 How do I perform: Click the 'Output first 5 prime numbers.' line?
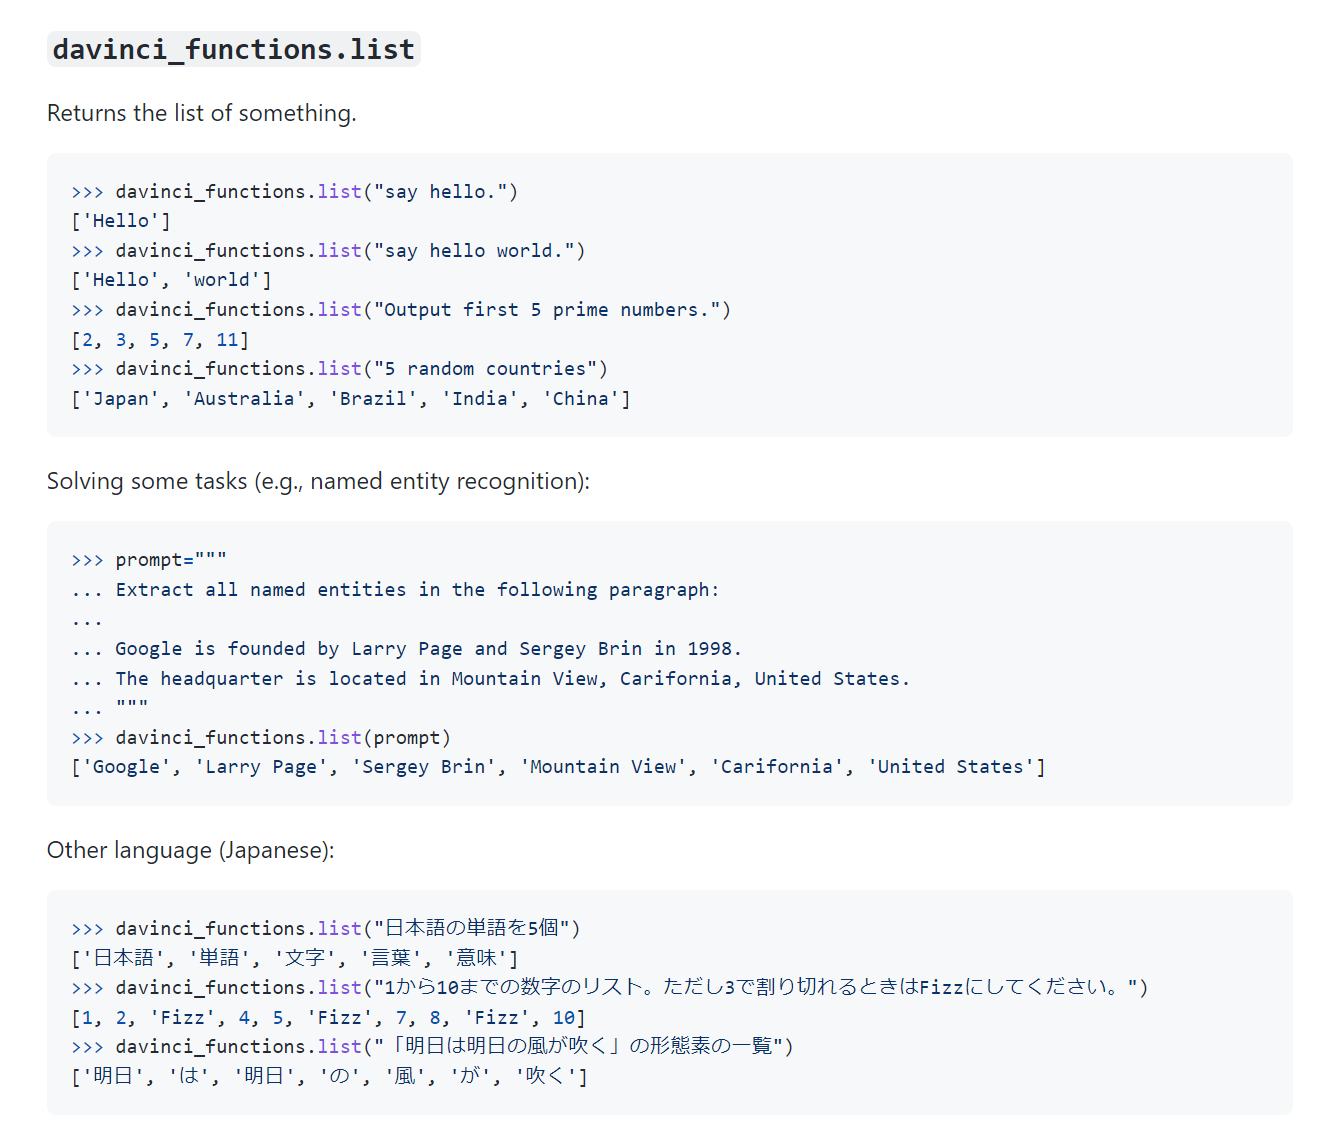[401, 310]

...

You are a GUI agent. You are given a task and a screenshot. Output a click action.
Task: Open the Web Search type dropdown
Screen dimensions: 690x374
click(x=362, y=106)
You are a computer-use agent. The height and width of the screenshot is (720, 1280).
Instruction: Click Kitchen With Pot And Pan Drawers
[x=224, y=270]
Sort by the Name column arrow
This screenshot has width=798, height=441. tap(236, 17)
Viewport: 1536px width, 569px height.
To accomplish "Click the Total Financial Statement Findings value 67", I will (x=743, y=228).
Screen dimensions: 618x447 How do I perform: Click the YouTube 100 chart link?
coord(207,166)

### TRY IT
Read the listing line by line, and copy each line in which the word "agent" is found.

### SOLUTION TO THE PROBLEM
You are a GUI agent. You are given a task and a screenshot. Output a click action.
You are a computer-use agent. The height and width of the screenshot is (720, 1280).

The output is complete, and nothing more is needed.